## TASK DETAILS
Count up the lines below where the word "heading" shows up, and respond with the number alone.

## INFORMATION GIVEN
[Start of Attachment]

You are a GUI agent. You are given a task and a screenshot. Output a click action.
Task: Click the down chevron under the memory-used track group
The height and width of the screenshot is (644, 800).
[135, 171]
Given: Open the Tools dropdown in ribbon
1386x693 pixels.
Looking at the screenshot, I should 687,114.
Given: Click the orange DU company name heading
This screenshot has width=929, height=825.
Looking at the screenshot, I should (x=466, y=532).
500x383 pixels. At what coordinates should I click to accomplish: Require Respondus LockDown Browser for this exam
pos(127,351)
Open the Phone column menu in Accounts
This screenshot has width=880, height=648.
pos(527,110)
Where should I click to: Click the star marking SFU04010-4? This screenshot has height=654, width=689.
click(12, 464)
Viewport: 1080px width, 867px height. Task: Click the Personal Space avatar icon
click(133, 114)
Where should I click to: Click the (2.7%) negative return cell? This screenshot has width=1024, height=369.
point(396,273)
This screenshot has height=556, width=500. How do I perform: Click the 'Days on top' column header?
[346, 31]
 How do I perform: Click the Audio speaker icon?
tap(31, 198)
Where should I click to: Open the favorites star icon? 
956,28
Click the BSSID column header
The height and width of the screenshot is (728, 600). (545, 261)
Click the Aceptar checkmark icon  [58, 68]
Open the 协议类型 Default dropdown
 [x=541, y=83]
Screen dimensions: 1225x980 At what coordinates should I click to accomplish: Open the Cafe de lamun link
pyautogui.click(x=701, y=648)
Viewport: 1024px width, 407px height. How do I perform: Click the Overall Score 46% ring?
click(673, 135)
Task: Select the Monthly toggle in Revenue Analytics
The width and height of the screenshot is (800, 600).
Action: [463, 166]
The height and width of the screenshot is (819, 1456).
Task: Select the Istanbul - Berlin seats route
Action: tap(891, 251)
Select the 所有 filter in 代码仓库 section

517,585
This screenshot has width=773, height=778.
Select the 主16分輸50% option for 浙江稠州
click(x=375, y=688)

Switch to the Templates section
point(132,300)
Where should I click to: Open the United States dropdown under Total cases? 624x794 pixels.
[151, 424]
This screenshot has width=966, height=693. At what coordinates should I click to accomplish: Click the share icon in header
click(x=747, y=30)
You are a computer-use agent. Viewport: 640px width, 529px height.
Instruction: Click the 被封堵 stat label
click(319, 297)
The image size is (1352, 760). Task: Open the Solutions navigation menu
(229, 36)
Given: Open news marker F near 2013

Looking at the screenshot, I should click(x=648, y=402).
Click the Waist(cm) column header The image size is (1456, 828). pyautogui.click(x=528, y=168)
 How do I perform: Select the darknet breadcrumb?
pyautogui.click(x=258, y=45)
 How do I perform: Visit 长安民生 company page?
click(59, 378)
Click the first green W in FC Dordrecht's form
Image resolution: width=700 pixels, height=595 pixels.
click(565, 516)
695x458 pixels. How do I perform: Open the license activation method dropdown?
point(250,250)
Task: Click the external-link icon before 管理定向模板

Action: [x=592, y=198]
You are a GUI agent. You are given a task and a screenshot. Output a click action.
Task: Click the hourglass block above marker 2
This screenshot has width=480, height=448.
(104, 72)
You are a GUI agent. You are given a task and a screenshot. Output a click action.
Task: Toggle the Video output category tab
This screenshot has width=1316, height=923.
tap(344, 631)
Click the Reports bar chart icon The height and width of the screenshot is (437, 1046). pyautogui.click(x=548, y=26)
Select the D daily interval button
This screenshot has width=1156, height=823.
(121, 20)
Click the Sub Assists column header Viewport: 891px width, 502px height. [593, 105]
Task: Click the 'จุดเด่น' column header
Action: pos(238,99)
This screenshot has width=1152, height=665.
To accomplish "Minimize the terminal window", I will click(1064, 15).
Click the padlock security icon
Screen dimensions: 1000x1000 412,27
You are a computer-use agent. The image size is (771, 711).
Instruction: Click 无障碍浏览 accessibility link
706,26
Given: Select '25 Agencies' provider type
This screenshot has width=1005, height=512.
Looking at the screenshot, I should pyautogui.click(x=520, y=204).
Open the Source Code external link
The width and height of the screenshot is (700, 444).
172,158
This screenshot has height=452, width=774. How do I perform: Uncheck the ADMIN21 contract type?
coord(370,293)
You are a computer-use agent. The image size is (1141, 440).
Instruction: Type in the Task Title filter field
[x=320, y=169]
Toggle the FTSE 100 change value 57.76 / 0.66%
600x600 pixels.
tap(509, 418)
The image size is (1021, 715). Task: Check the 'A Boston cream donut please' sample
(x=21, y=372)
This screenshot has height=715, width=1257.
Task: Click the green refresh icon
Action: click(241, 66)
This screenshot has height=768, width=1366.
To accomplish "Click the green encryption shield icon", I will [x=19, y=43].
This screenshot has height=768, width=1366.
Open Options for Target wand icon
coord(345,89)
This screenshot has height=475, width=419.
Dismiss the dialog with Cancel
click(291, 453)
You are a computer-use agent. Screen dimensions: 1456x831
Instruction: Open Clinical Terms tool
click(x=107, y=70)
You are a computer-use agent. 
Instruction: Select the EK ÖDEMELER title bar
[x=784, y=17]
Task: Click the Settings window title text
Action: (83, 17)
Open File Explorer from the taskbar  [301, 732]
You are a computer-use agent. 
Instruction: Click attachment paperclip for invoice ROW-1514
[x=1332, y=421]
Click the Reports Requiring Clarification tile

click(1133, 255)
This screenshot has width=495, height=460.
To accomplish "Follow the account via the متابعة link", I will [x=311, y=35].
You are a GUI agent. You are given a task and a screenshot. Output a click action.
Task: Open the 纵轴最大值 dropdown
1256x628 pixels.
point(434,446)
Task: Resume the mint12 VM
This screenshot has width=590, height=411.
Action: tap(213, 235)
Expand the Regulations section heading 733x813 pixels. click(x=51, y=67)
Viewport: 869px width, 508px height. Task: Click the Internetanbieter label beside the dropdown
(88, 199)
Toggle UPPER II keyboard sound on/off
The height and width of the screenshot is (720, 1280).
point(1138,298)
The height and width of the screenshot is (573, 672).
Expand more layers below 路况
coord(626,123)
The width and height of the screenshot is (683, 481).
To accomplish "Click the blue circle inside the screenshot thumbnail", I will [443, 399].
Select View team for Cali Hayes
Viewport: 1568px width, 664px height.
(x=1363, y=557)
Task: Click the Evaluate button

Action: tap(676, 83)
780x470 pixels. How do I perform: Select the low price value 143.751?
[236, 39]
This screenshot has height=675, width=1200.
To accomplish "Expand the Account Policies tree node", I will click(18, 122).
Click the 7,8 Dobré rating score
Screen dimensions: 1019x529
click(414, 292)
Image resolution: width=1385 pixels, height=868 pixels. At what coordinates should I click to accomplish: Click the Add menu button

[End of Attachment]

## SOLVED PROBLEM
2